2. Interval where the function is increasing

From the graph in the first quadrant (\( x > 0 \)):

• The function increases on \( 0 < x < 4 \) (since \( y \)-values rise as \( x \) goes from 0 to 4).

By symmetry (for \( x < 0 \)), the function also increases on \( -4 < x < 0 \) (because \( f(-x) = f(x) \), so the left side mirrors the right side).
Thus, the function is increasing on \( -4 < x < 4 \) (combining the left and right intervals of increase).

3. Point on the graph

For an even function, if \( (a, b) \) is on the graph, then \( (-a, b) \) is also on the graph. From the graph, we can see points like \( (4, 9) \) (at \( x = 4 \), \( y = 9 \)). By symmetry, \( (-4, 9) \) must also be on the graph.

Final Answers (assuming dropdown options align with these):

• For \( -9 < x < -7 \): creciente (increasing)
• For where the function is increasing: \( -4 < x < 4 \) (or equivalent interval from symmetry)
• For the point: \( (-4, 9) \) (or similar symmetric point)

(Note: The exact dropdown options are not fully visible, but the reasoning uses the symmetry of even functions to determine behavior and points.)

Answer:

To solve this problem, we use the property of even functions: an even function satisfies \( f(-x) = f(x) \), which means its graph is symmetric about the \( y \)-axis. Let's analyze each part:

1. Behavior for \( -9 < x < -7 \)

For an even function, the behavior on \( -9 < x < -7 \) is the mirror image of the behavior on \( 7 < x < 9 \) (since \( -x \) maps to \( x \) in the first quadrant). From the graph, on \( 7 < x < 9 \), the function is decreasing (the \( y \)-values decrease as \( x \) increases). By symmetry, on \( -9 < x < -7 \), the function must be increasing (because the left side of the \( y \)-axis mirrors the right side; if the right side is decreasing, the left side (for negative \( x \)) is increasing).

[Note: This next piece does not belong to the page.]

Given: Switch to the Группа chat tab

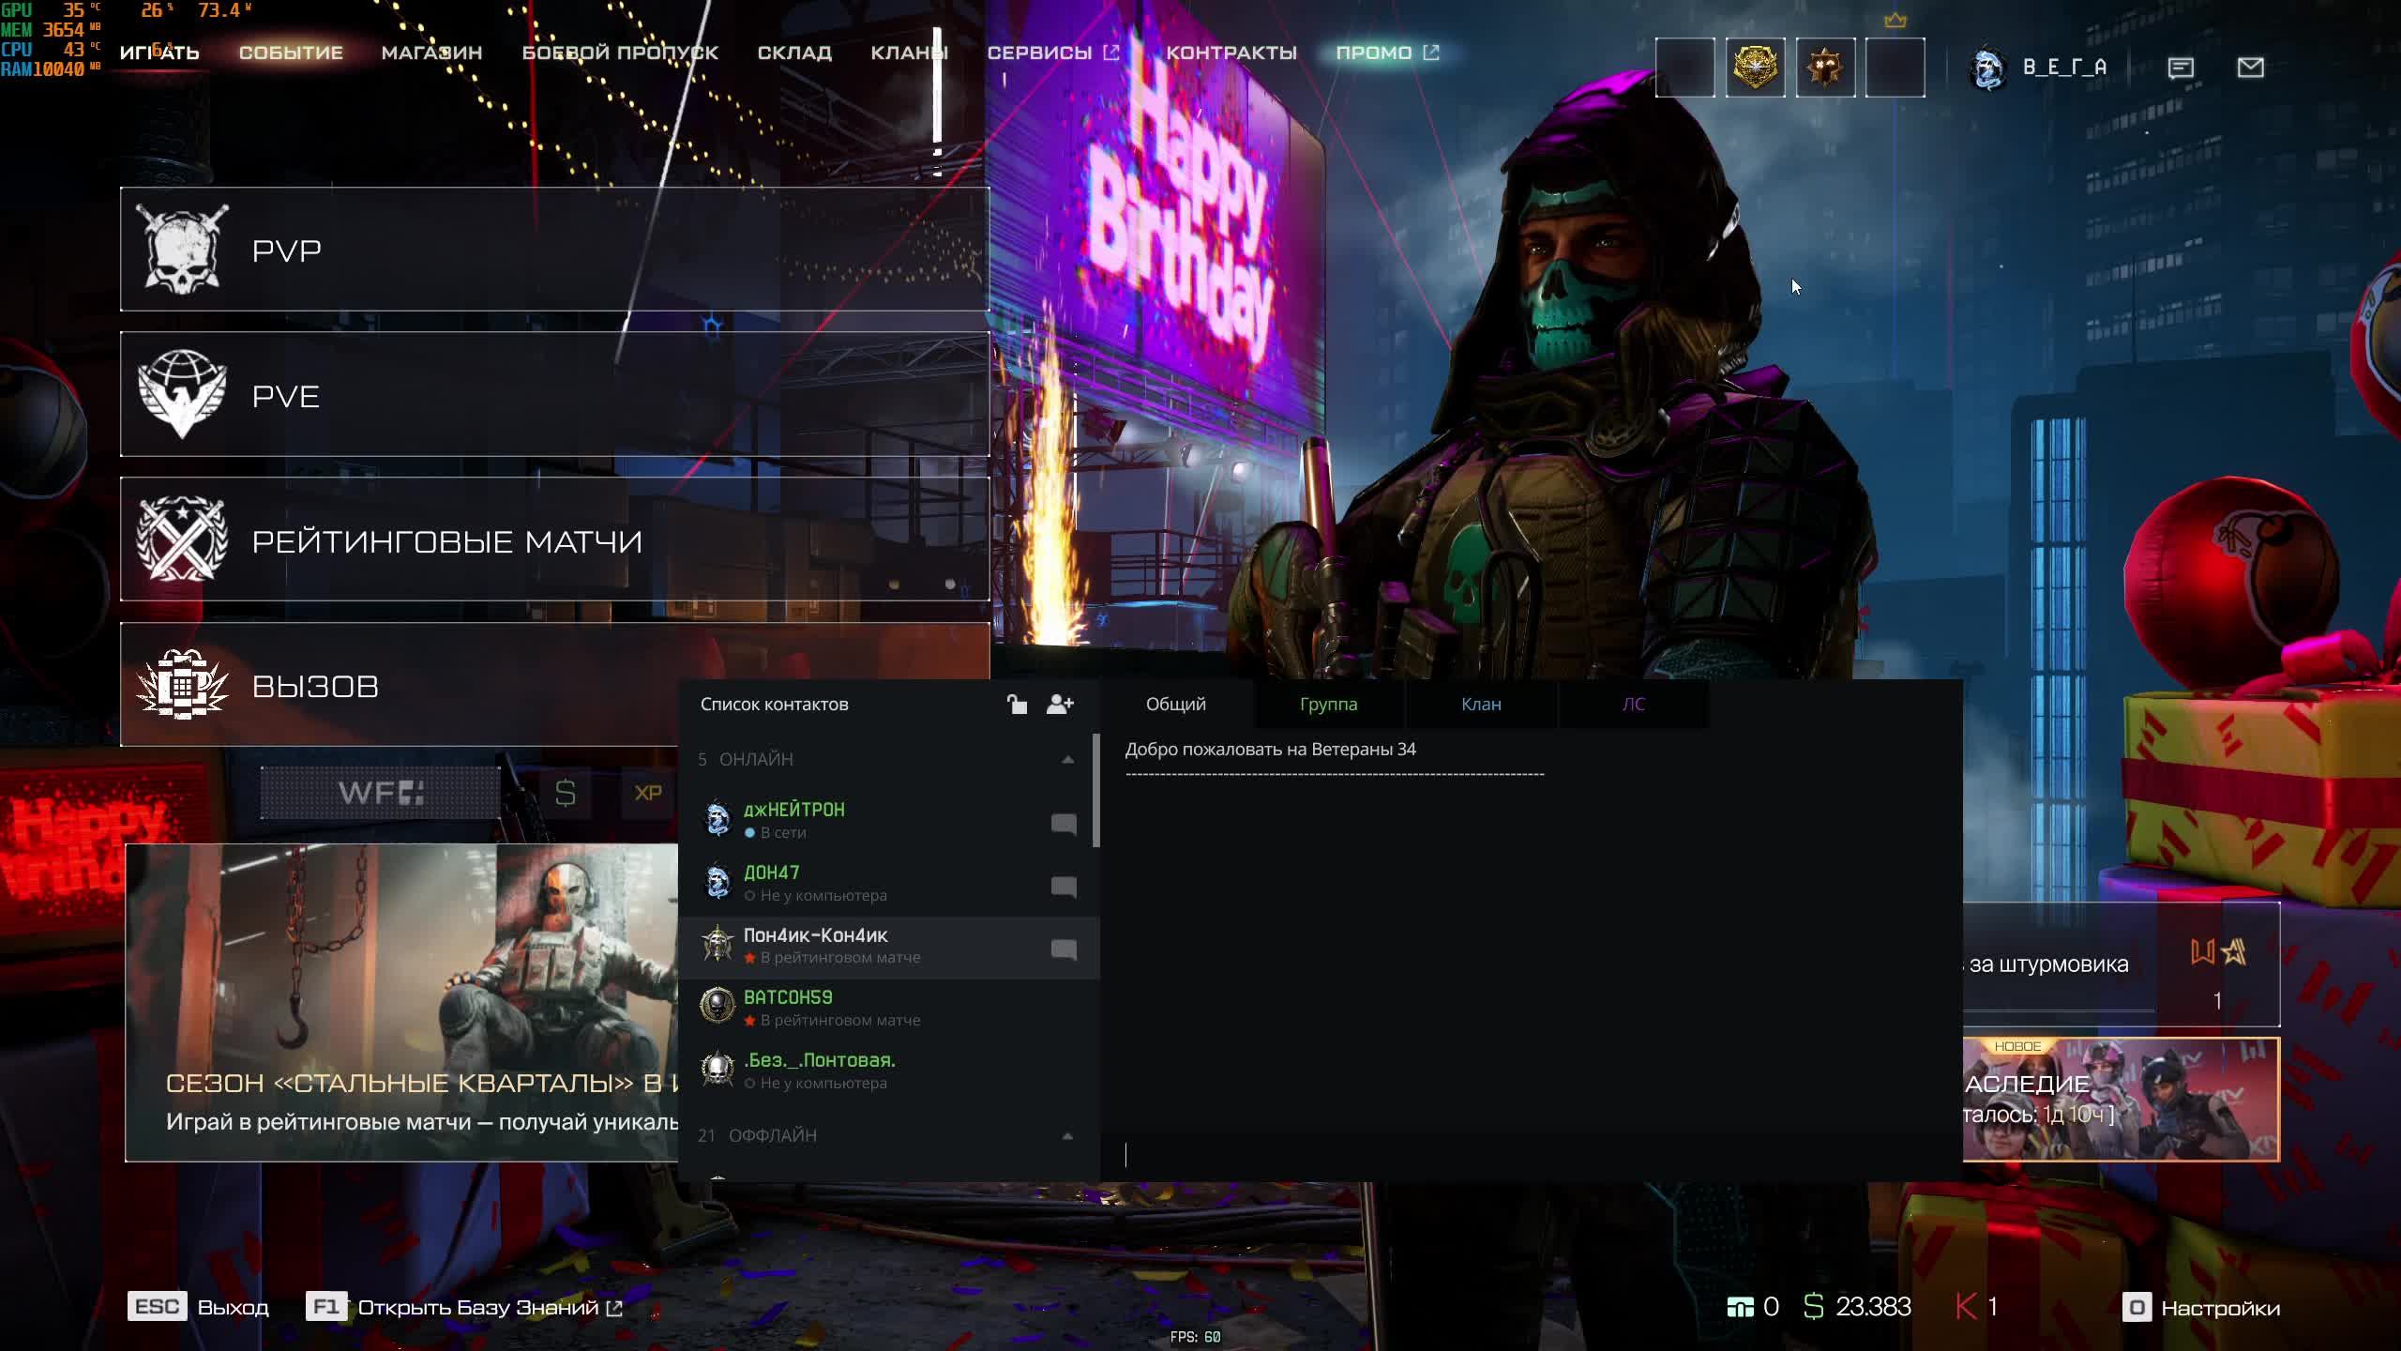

2. Interval where the function is increasing

From the graph in the first quadrant (\( x > 0 \)):

• The function increases on \( 0 < x < 4 \) (since \( y \)-values rise as \( x \) goes from 0 to 4).

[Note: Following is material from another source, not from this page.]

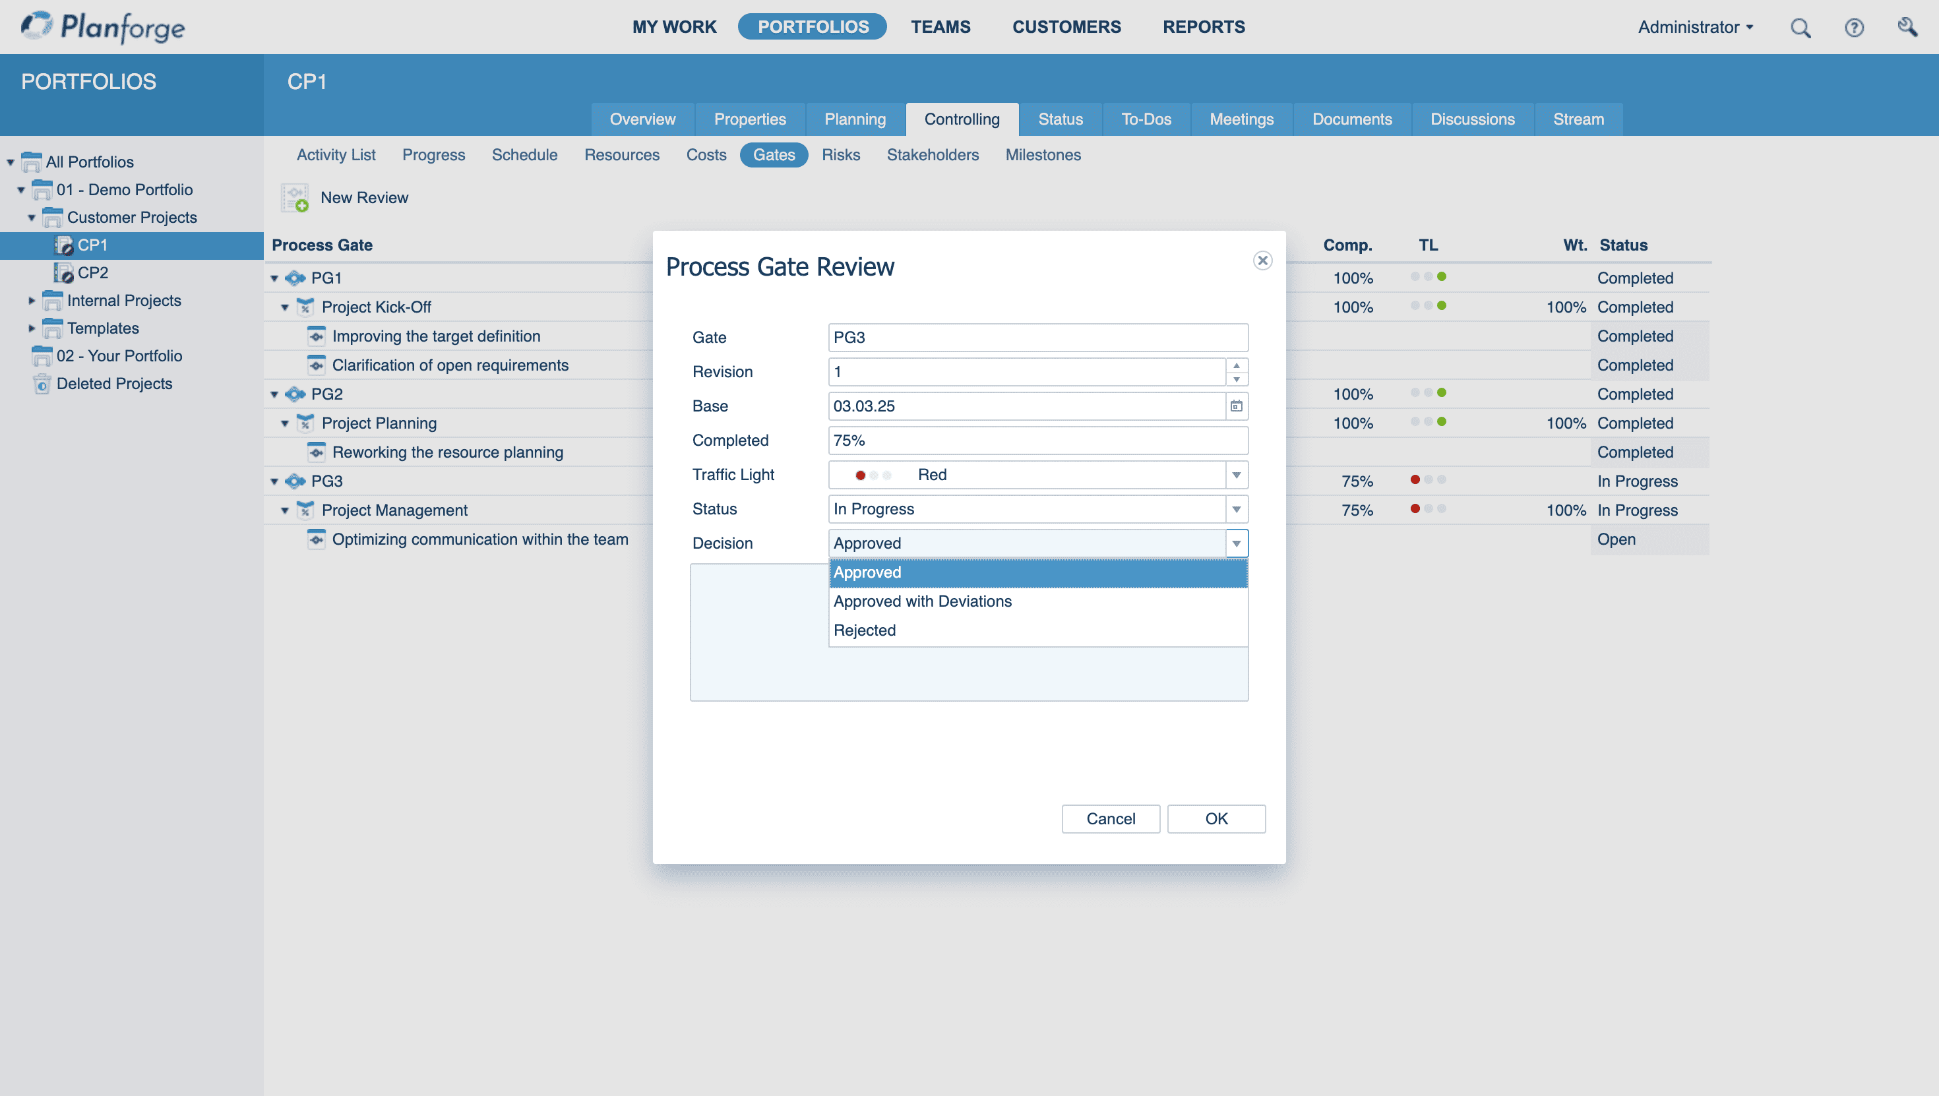The height and width of the screenshot is (1096, 1939).
Task: Click the Deleted Projects trash icon
Action: pyautogui.click(x=42, y=384)
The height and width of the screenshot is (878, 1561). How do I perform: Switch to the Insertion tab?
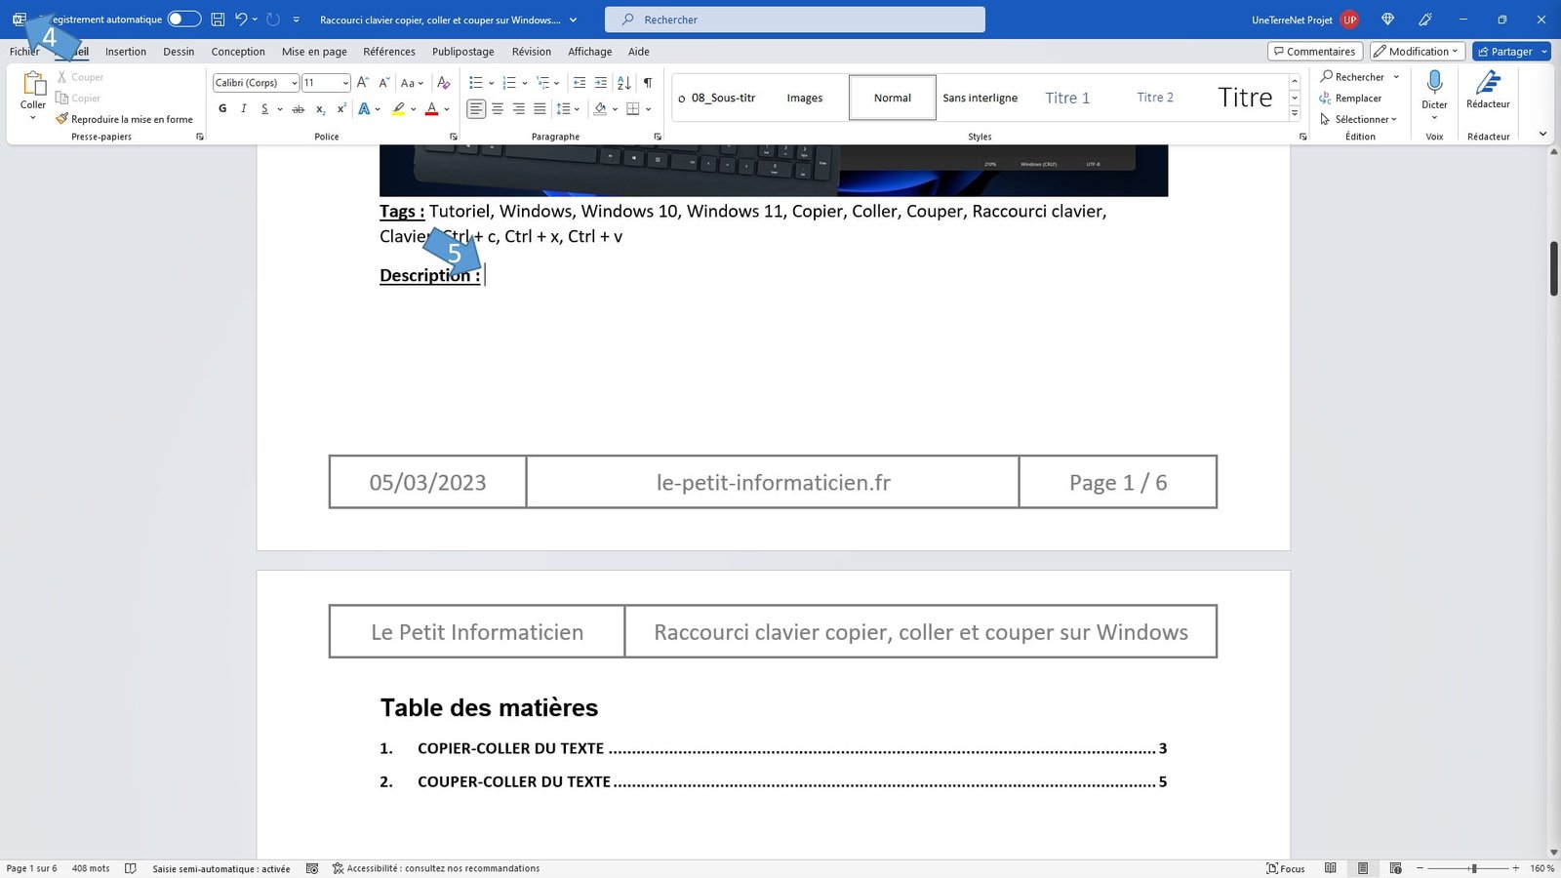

By symmetry (for \( x < 0 \)), the function also increases on \( -4 < x < 0 \) (because \( f(-x) = f(x) \), so the left side mirrors the right side).
Thus, the function is increasing on \( -4 < x < 4 \) (combining the left and right intervals of increase).

3. Point on the graph

For an even function, if \( (a, b) \) is on the graph, then \( (-a, b) \) is also on the graph. From the graph, we can see points like \( (4, 9) \) (at \( x = 4 \), \( y = 9 \)). By symmetry, \( (-4, 9) \) must also be on the graph.

Final Answers (assuming dropdown options align with these):

• For \( -9 < x < -7 \): creciente (increasing)
• For where the function is increasing: \( -4 < x < 4 \) (or equivalent interval from symmetry)
• For the point: \( (-4, 9) \) (or similar symmetric point)

(Note: The exact dropdown options are not fully visible, but the reasoning uses the symmetry of even functions to determine behavior and points.)